> **Excerpt**
==*==

Personal information
- Nationality: Algerian
- Born: 8 February 1989 (age 37) Bab El-Oued, Algeria

Sport
- Country: Algeria
- Sport: Athletics
- Disability class: T12, F12
- Events: sprint, long jump
- Club: GSP Alger
- Coached by: Youcef Redouane

Medal record
Paralympic athletics
Representing Algeria
Paralympic Games
| Silver medal – second place | 2012 London | Long jump F13 |
| Bronze medal – third place | 2016 Rio de Janeiro | Long jump F12 |
| Bronze medal – third place | 2020 Tokyo | Long Jump T12 |
| Bronze medal – third place | 2024 Paris | Long jump T12 |
World Championships
| Silver medal – second place | 2013 Lyon | Long jump T12 |
| Silver medal – second place | 2015 Doha | Long jump T12 |
| Bronze medal – third place | 2017 London | Long jump T12 |
| Bronze medal – third place | 2025 New Delhi | Long jump T12 |
African Games
| Bronze medal – third place | 2007 Algiers | 100 m - T13 |
| Bronze medal – third place | 2011 Maputo | 100 m - T13 |

= Lynda Hamri =

Algerian Paralympic athlete

Lynda Hamri (born 8 February 1989) is a visually impaired Paralympian athlete from Algeria competing mainly in T12 classification sprint and long jump events. Hamri represented Algeria at two Summer Paralympics, winning a silver in the long jump at the 2012 Summer Paralympics in London and a bronze in the same event four years later in Rio de Janeiro. Hamri has also won two silver medals at the IPC World Championships, both in the long jump, at Lyon in 2013 and at Doha in 2015.

==Personal history==
Hamri was born in Bab El-Oued, Algeria in 1989. She was born with a congenital eye condition, maculopathy, which is a deteriorating illness that effects her vision. Hamri comes from a large family of six sisters; one of which has the same eye condition.

==Sporting career==
Hamri was described as a childhood tomboy by her mother, and enjoyed playing football with the other children in her neighbourhood. When the Tadjar family moved into their building, their daughter, who was an athletics coach, spotted in potential in Hamri. After her first training session Hamri fell for the sport, and spent the next few years moving through different clubs, but it was later noticed that her vision began to deteriorate and her illness was confirmed by a doctor.

==*==

> **What to produce**
Please pick up the Lynda Hamri article after its final sentence and keep writing it. The material has no connection to the Lynda Hamri article.

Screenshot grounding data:
==*==

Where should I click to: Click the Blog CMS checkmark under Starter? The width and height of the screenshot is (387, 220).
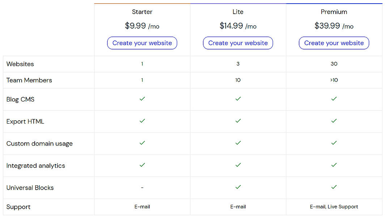click(142, 98)
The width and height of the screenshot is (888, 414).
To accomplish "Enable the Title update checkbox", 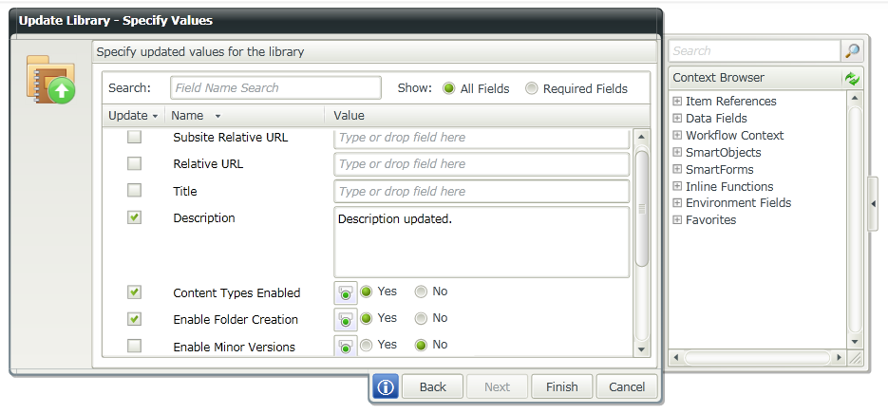I will pyautogui.click(x=135, y=190).
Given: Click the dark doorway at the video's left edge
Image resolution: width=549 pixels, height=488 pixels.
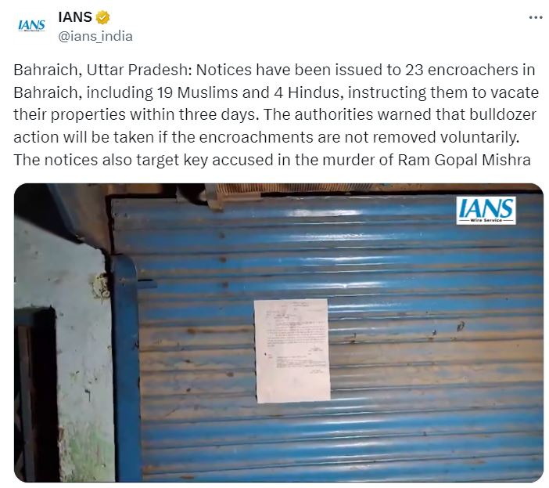Looking at the screenshot, I should [x=35, y=392].
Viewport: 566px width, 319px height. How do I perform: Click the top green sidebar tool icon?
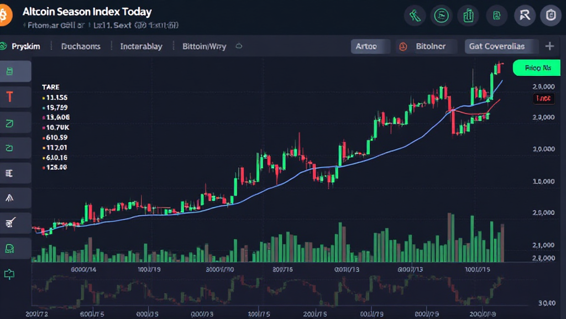(x=10, y=71)
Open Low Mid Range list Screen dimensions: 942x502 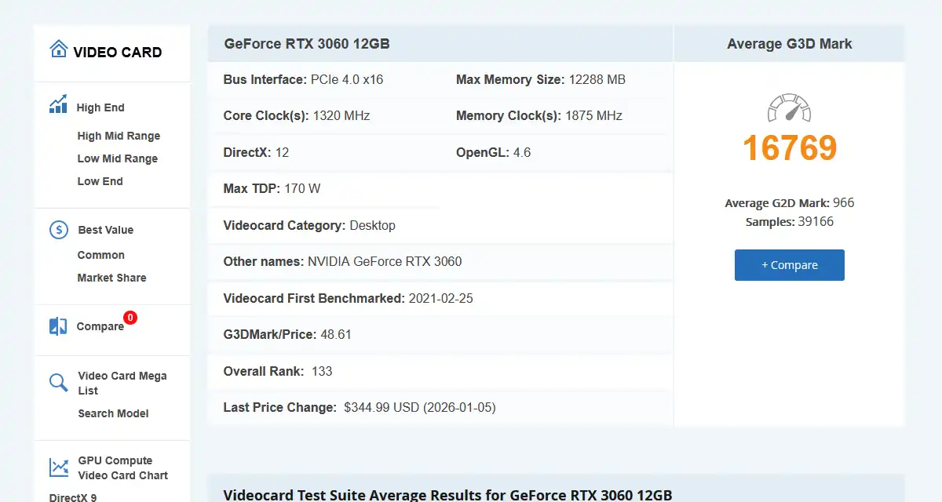(118, 158)
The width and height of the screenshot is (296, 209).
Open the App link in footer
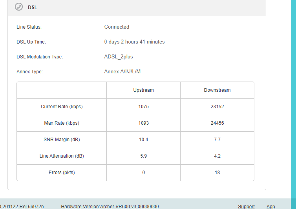click(x=270, y=206)
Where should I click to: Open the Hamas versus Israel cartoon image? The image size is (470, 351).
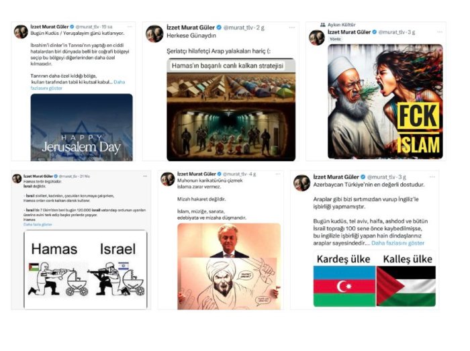point(85,270)
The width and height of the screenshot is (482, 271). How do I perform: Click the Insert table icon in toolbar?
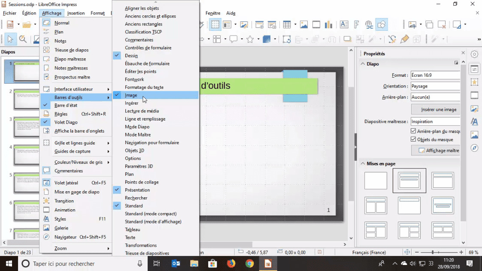point(287,25)
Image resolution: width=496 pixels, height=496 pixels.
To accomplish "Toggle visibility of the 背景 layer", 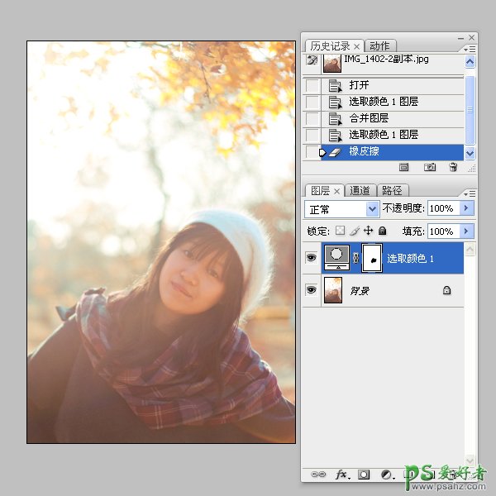I will [x=312, y=290].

==*==

> **Written response**
Due to her failing eyesight, Hamri was classified as a T13 athlete and in 2007 she represented Algeria at her first major international competition, the 2007 All-Africa Games, where she won a bronze medal in the long jump. The high-point of her career came at the 2012 Summer Paralympics in London, where she qualified for both the 100 metre sprint (T13) and the long jump (F13). Despite posting a season's best in the sprint, Hamri was unable to progress through to the finals. Her efforts in the long jump paid greater dividends with a distance of 5.31m winning her the silver medal.

Further success followed over two successive IPC Athletics World Championships, 2013 in Lyon and 2015 in Doha where, now classified as a T12 athlete due to her condition worsening, she won two silver medals in the long jump event. At the 2016 Summer Paralympics in Rio de Janeiro, Hamri again entered the 100 metre sprint and the long jump. In the 100 metre heats, she qualified as a fastest losing athlete, but then failed to qualify through the semi-finals. Her success, as in London, came through the long jump, where she finished in bronze medal position, with a jump of 5.53 metres.